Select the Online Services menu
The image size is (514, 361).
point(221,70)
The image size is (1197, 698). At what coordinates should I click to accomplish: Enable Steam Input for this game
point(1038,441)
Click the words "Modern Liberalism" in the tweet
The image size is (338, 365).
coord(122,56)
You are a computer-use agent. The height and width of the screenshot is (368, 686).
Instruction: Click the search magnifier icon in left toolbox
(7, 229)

* * *

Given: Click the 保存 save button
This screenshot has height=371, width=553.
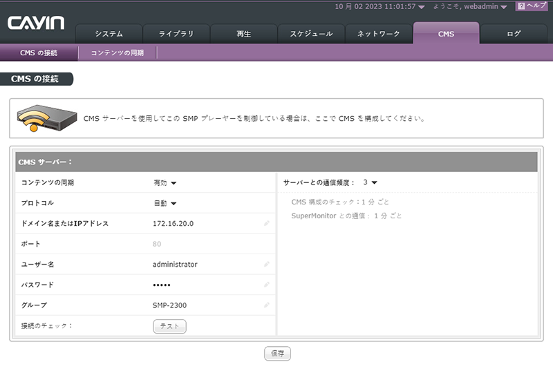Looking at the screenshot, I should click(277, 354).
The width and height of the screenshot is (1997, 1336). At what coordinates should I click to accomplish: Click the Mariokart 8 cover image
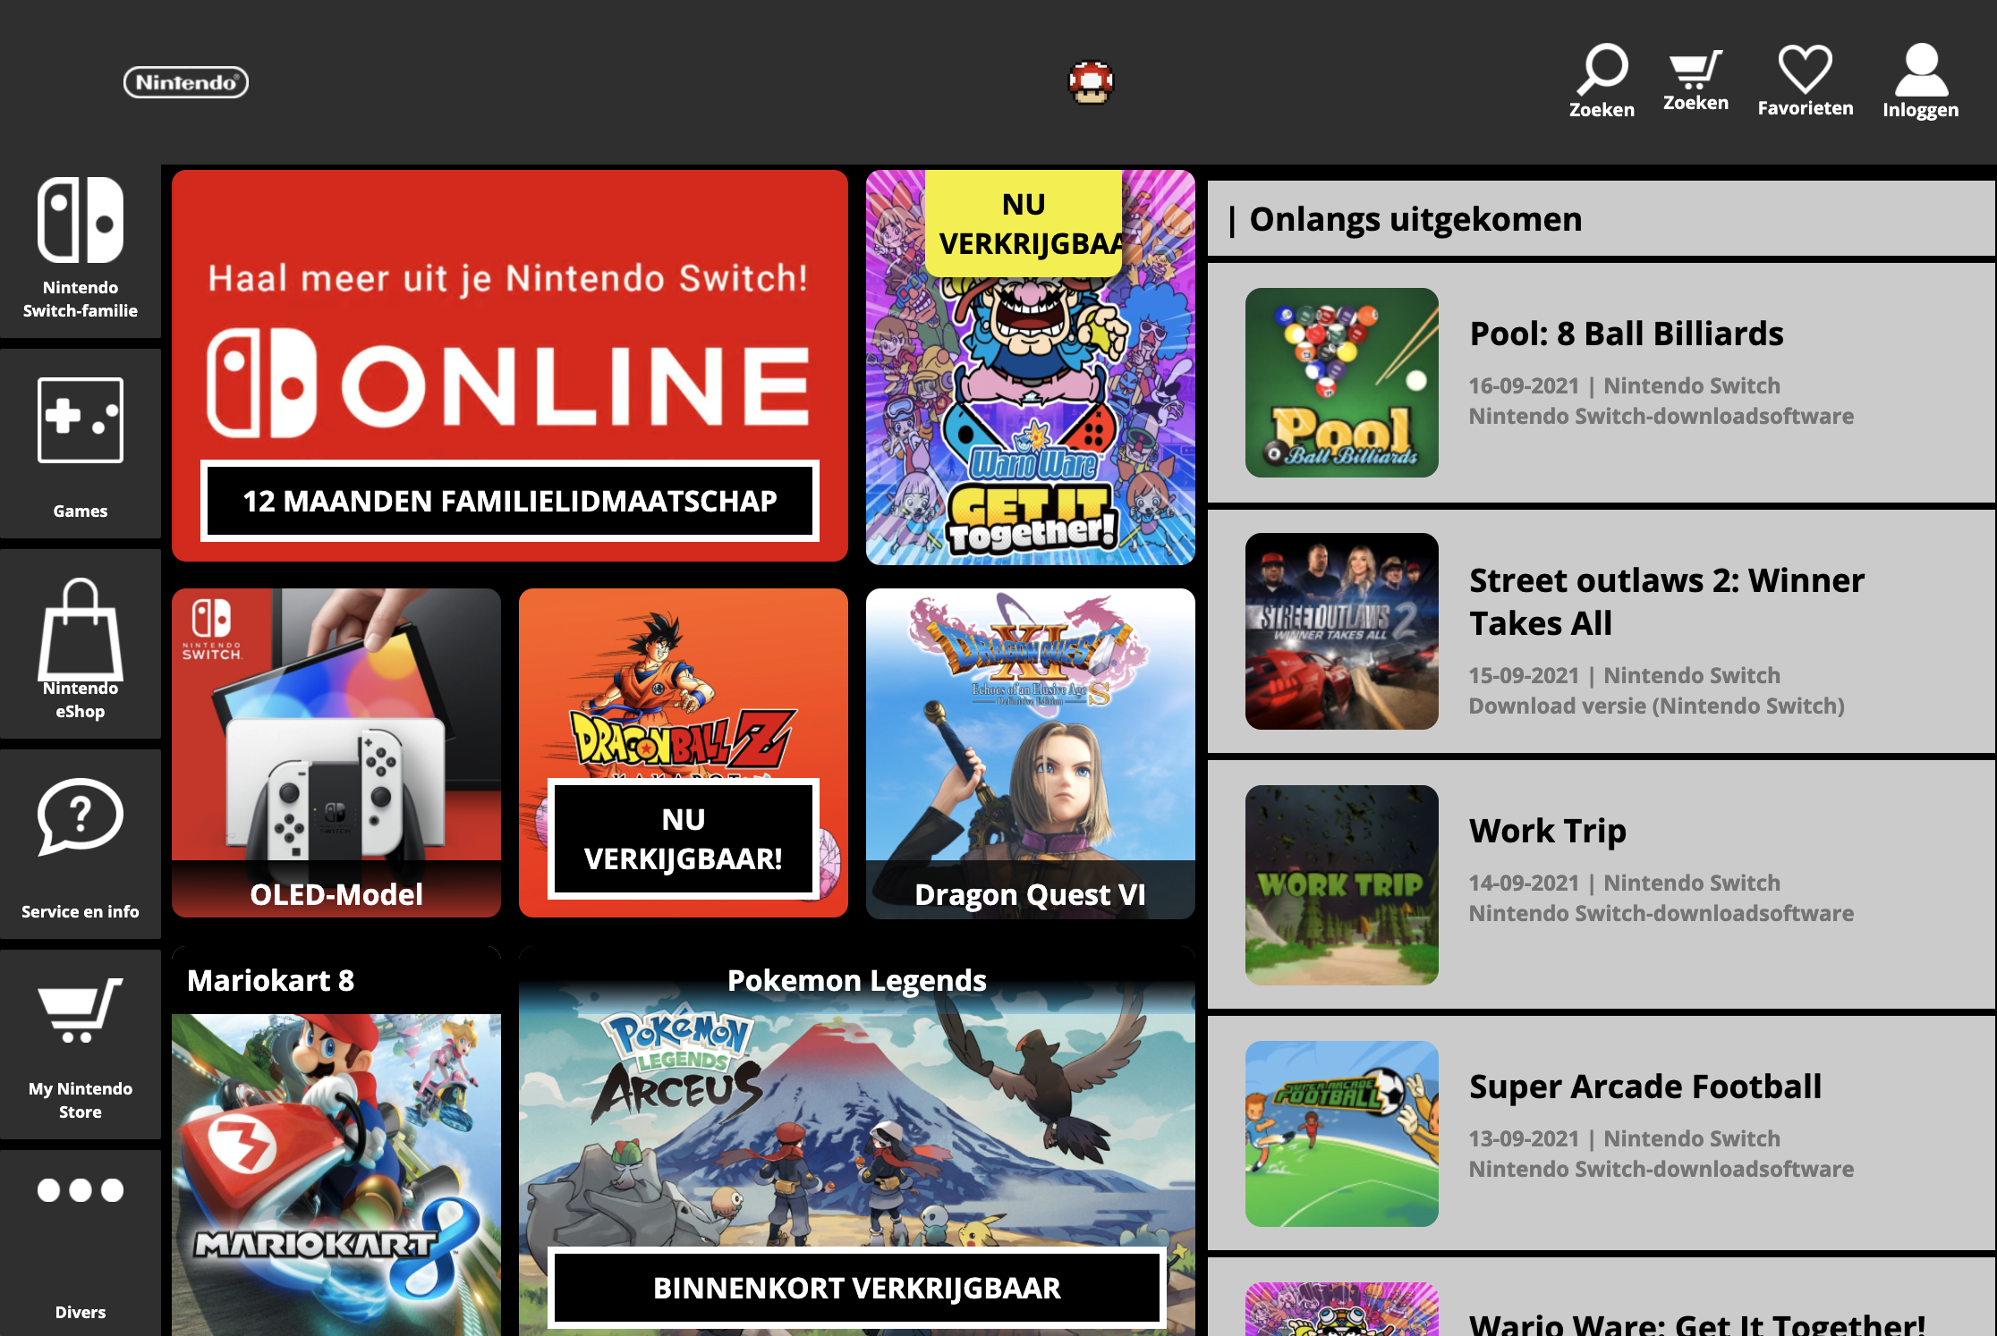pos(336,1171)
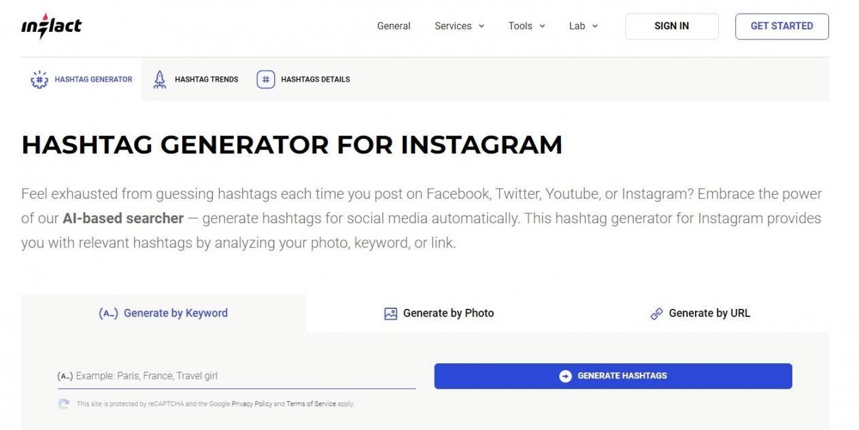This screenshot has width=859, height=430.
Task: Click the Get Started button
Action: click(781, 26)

==

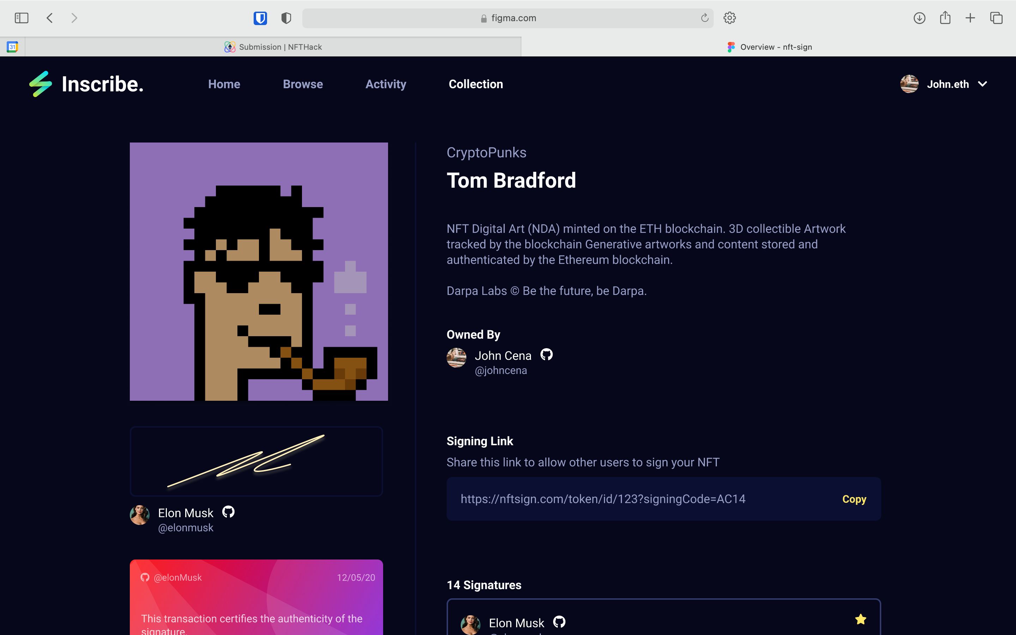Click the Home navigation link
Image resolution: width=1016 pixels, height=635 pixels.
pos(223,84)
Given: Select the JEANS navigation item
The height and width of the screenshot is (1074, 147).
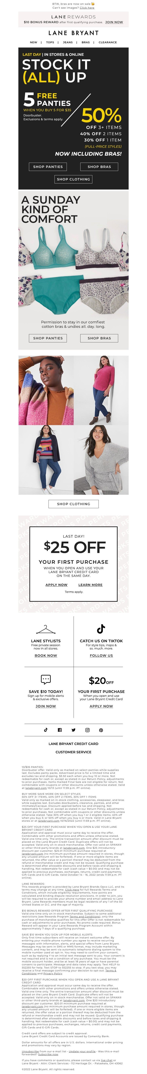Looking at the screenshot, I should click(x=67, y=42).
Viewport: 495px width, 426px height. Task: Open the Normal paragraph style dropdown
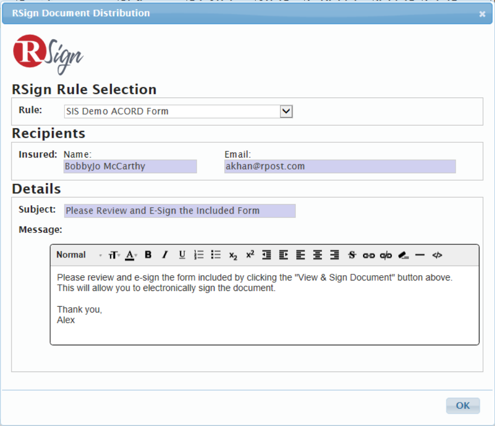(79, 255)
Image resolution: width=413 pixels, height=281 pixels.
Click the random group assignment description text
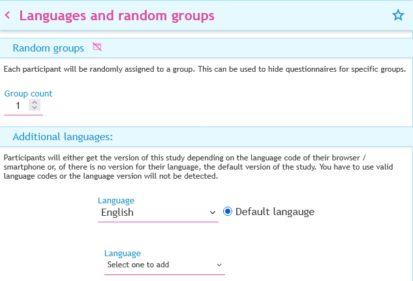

Stated problem => Output the part that opens with the line containing "Image resolution: width=413" and closes with the line containing "Click the random", both lines included, as a JSON list of strings with one string per line and no blank lines.

Answer to the problem =>
[
  "Image resolution: width=413 pixels, height=281 pixels.",
  "Click the random group assignment description text"
]